Extend the job posting for the Principal Software Engineer, Architecture (AI/ML) role, picking up after its final listed requirement.

Document excerpt >>
####
FreshRemote.Work

Principal Software Engineer, Architecture (AI/ML)

Austin

Do you ever wonder what happens inside the cloud?

DigitalOcean (NYSE: DOCN) simplifies cloud computing so builders can spend more time creating software that changes the world. With our mission-critical infrastructure and fully managed offerings, DigitalOcean enables startups and small and medium-sized businesses (SMBs) to rapidly deploy and scale modern applications. As a remote-first organization, our employees, like our customers, are based around the world.

We want people who are passionate about staying on top of the latest cloud infrastructure and AI/ML trends, with an excellent aptitude for supporting internal employees and teams.

We are looking for a highly experienced, highly motivated Principal Software Engineer, Architecture (AI/ML) with a Computer Science, Engineering, or AI/ML background. You will be involved in the architecture, design, implementation, verification, and integration of the next generation of DigitalOcean Cloud Computing software with a strong emphasis on AI/ML-driven solutions.

What You’ll Be Doing:

  • Working at the forefront of cloud, distributed computing, and AI/ML technologies.
  • Serving as the architect driving the technical strategy and direction for our large-scale cloud services, including machine learning model deployment and orchestration.
  • Developing AI/ML models to optimize cloud infrastructure, improve system reliability, and enhance user experience.
  • Building and refining machine learning pipelines and frameworks to support scalable AI/ML solutions.
  • Owning the primary responsibility for establishing a pragmatic long-term technical direction for our software services, ensuring alignment with our customers, business goals, and internal teams.
  • Leading a team of highly passionate technical leads to evolve our service architecture, with alignment across several product technical roadmaps.
  • Leading by example through direct contribution and providing direction in establishing development and operational practices, with specific attention to AI/ML model lifecycle management.
  • Serving as the technical lead on our most demanding, cross-functional projects.
  • Actively mentoring individuals and the engineering community on advanced technical issues, including best practices in AI/ML.

What We’ll Expect From You:

Architect-level experience in the following domains:

    • Proven expertise in large-scale cloud and AI/ML services, and a deep understanding of cloud computing’s potential in enhancing AI/ML applications.
    • Demonstrated ability to lead and mentor large software and AI/ML teams.
    • Experience with web and cloud-native services is a must-have, with experience deploying scalable AI/ML solutions in production.
    • Adept at Systems Thinking with an ability to decompose complex problems into simple, straight-forward solutions, including AI/ML-specific challenges like model drift and data dependency management.
    • Strong grasp of system interdependencies, limitations, and expertise in AI/ML optimization techniques for performance, scalability, and accuracy.

AI/ML Expertise:

    • Hands-on experience in AI/ML frameworks and libraries, such as TensorFlow, PyTorch, or Scikit-Learn, and model-serving frameworks such as TensorFlow Serving or ONNX.
    • Proven experience in developing and deploying models for performance-intensive applications at web-scale.
    • Understanding of the MLOps lifecycle, including data engineering, model training, validation, deployment, and monitoring.
    • Understanding of key HPC technologies including RDMA, InfiniBand/RoCE, GPUDirect and other storage technologies 
  • Knowledge in performance, scalability, enterprise system architecture, and engineering best practices with an emphasis on the integration of AI/ML.
####
Study material >>
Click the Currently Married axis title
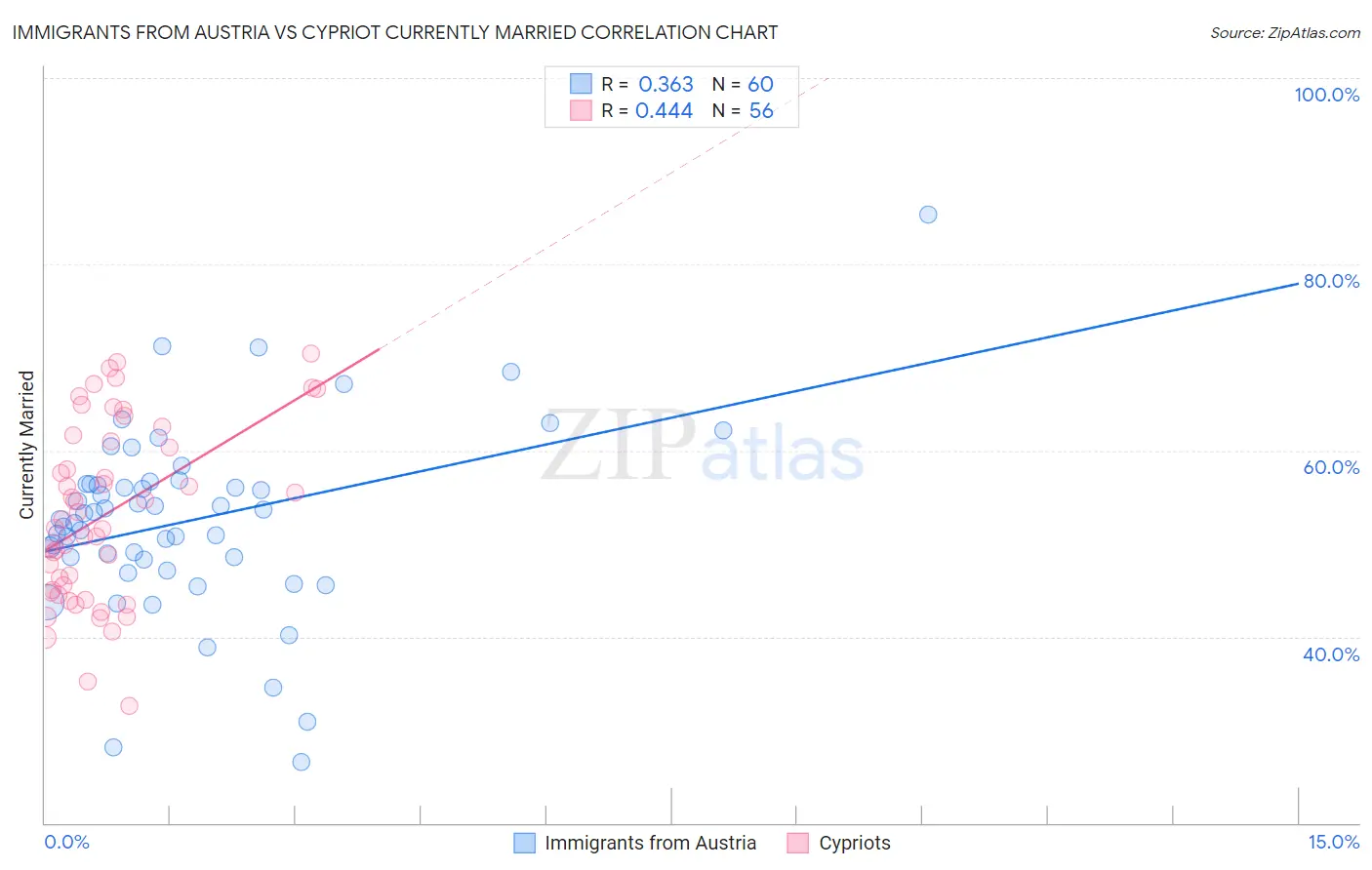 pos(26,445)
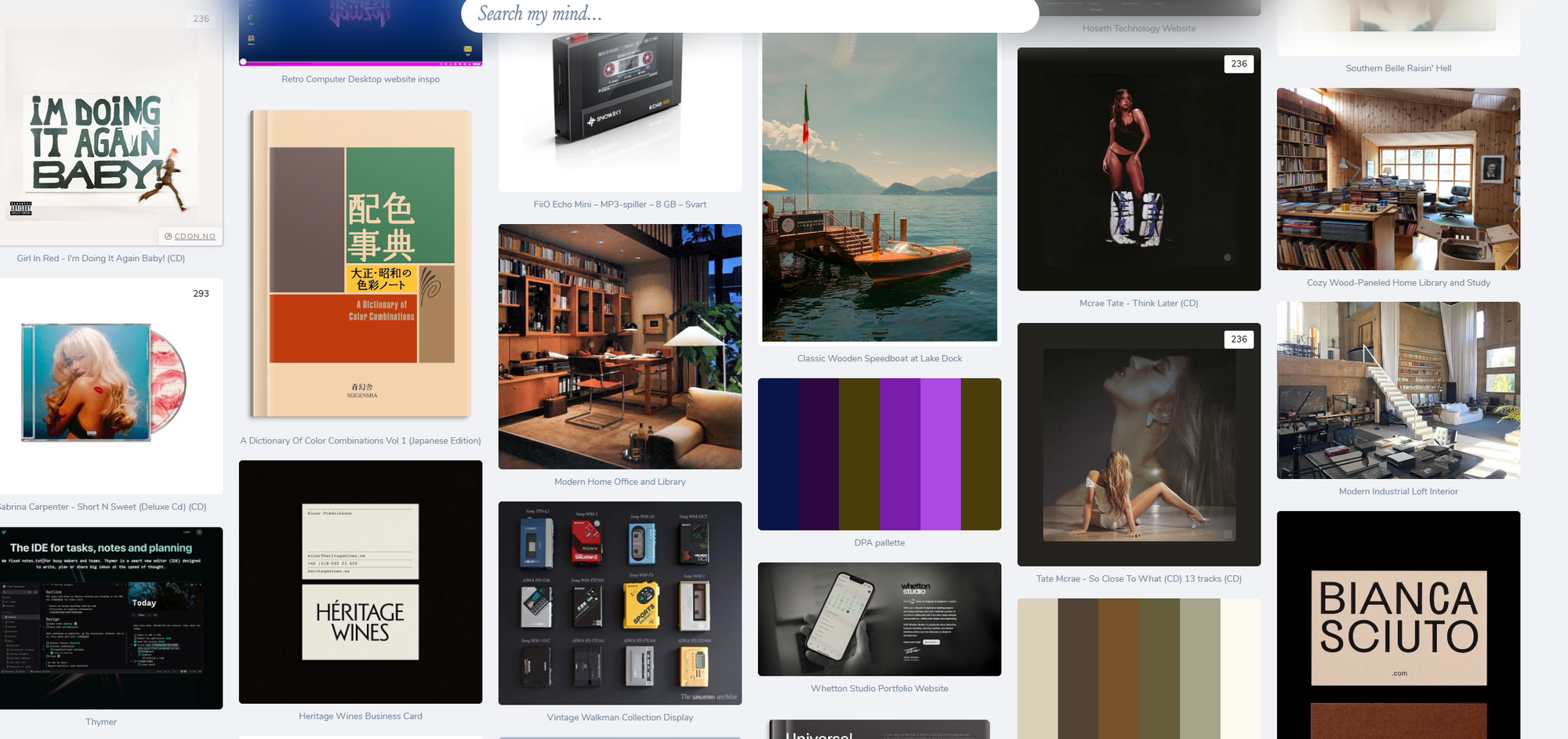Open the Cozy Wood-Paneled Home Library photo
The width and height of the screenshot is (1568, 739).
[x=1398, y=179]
####
Task result >>
  • Leverage knowledge of open-source, industry standards, and prior art in architecture decisions with AI/ML considerations.
  • Balance technical leadership and savvy with strong business judgment to make the right decisions about technology, demonstrating simplicity and creativity.
  • Master’s degree or higher preferred in Computer Science, AI/ML, or a related field.
  • 15+ years professional experience in web-scale system software development.
  • 5+ years experience demonstrating an established track record in Deep Learning and Machine Learning
  • 3+ years recent experience as an ML engineer, data science engineer, or similar
  • In-depth experience in two or more of the following areas: Cloud Computing, Storage, Networking, Platform-as-a-Service, Infrastructure-as-a-Service, Software-as-a-Service.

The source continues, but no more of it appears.